On May 20, reports indicated a 75% chance that the US Securities and Exchange Commission (SEC) would approve an ETH ETF, starkly contrasting the previous pessimism surrounding the financial instruments.
The news spurred more than a 20% increase in ETH’s price, pushing it above $3,700, according to CryptoSlate’s data. Additionally, the blockchain analytical platform IntoTheBlock pointed out that this price spike pushed 90% of ETH holders to profit.
This bullish trend led some market analysts to predict significant inflows for ETH ETFs, akin to the success of BTC ETFs launched in January. Since the debut of spot Bitcoin ETFs in the US, these funds have amassed approximately $13 billion in assets under management, according to Farside Investors data.
However, Balchunas remains skeptical, estimating that ETH ETFs might only capture “10-15% of the assets of BTC ETFs.” He commented:
“I think me comparing Ether ETFs following Bitcoin ETFs to a concert where Sister Hazel comes on after Nirvana is probably why a few people [are] coming at me on this and that’s ok. Maybe that was harsh but I still see the Ether etfs getting 10-15% of the assets of the BTC ETFs.”
Fidelity removes staking
In parallel, Fidelity submitted an updated S-1 registration statement to the SEC for its proposed Ethereum ETF ahead of key deadlines.
The revised document has removed all traces of staking or staking rewards. Previously, the prospectus indicated the fund would stake some assets with a provider to earn rewards.
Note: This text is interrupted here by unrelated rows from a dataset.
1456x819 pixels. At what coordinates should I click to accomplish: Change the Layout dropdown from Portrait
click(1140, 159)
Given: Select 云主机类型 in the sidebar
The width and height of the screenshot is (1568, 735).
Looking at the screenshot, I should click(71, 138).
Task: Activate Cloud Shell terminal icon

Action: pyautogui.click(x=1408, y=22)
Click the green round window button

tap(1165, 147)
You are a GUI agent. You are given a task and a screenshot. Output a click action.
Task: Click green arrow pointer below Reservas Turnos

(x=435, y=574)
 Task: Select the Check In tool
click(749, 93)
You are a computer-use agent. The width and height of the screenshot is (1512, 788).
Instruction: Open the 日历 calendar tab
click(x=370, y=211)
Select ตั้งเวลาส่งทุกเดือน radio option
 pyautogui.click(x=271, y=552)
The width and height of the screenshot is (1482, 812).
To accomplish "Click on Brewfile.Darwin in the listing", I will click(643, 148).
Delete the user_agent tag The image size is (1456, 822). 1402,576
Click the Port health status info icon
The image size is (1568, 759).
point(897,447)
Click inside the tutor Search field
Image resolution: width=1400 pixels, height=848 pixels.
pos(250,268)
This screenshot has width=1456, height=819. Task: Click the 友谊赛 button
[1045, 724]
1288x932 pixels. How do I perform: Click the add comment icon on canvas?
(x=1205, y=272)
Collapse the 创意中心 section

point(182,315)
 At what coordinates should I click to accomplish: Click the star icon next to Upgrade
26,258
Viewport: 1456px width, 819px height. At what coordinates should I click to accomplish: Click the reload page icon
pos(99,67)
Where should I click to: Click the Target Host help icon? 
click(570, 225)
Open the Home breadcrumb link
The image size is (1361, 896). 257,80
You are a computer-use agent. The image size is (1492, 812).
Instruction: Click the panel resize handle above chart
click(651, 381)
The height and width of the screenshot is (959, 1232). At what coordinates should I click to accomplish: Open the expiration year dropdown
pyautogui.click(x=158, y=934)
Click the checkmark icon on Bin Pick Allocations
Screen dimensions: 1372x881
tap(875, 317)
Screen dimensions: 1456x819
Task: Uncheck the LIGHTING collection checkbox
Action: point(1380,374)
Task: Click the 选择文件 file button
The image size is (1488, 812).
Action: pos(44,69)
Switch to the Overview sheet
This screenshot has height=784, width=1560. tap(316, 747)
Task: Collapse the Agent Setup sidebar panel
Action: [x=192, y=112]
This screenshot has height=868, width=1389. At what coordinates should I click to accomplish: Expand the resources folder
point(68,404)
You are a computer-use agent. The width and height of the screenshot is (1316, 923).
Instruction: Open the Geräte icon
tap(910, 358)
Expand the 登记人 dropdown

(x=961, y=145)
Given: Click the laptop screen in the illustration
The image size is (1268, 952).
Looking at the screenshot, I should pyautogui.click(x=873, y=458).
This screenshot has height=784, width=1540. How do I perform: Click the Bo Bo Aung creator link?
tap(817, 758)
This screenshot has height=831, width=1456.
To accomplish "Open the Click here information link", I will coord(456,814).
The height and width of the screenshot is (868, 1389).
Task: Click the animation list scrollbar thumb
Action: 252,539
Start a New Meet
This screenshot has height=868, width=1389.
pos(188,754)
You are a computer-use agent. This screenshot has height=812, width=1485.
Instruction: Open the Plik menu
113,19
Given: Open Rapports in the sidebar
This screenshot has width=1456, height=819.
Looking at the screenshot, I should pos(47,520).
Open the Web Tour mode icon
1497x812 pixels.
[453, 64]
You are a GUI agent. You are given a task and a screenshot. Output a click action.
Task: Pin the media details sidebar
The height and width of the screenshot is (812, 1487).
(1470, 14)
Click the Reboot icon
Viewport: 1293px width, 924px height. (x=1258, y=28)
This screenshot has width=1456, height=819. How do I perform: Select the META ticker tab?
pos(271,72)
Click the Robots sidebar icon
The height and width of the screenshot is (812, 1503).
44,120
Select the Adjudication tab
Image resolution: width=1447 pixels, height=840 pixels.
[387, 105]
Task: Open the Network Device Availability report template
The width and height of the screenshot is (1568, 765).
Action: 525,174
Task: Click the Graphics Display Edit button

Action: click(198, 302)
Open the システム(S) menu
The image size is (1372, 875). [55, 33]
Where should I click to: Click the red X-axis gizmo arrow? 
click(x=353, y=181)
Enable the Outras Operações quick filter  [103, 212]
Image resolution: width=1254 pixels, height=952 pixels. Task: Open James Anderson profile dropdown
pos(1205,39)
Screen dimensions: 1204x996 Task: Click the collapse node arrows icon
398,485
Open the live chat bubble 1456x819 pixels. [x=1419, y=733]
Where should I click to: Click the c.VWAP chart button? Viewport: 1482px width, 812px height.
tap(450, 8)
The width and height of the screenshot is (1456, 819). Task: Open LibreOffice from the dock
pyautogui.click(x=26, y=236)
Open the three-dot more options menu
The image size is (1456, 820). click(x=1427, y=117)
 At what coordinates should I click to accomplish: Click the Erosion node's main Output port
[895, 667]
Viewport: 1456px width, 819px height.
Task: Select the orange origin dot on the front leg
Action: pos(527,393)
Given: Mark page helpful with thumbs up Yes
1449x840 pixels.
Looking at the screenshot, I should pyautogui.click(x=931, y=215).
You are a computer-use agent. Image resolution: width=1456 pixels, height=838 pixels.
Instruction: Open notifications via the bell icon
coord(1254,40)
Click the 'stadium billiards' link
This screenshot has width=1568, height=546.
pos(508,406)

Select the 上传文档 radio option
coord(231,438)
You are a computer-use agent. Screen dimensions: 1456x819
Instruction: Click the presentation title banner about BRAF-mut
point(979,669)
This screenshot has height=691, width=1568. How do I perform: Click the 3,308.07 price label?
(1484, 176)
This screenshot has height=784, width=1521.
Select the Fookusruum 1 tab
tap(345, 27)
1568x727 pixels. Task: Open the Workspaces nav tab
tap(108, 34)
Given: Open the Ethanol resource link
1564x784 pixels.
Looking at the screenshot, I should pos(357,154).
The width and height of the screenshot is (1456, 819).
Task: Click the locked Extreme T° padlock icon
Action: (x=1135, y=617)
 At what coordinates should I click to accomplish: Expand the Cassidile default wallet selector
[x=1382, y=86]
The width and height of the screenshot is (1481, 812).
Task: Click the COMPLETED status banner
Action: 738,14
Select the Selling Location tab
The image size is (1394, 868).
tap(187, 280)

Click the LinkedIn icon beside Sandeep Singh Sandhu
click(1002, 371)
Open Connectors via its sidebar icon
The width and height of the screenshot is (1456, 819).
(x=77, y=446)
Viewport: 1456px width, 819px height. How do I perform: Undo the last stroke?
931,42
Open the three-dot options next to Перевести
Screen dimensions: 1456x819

Analysts believe this change is due to the SEC’s scrutiny of crypto staking. The SEC has sued major exchanges like Kraken and Coinbase, alleging their staking products breach federal securities laws.
Balchunas added:
“Looks like you got a final answer as to whether SEC will allow staking: No. As this is first amendment of any document to roll in post-SEC 180 and their comments to issuers yesterday.”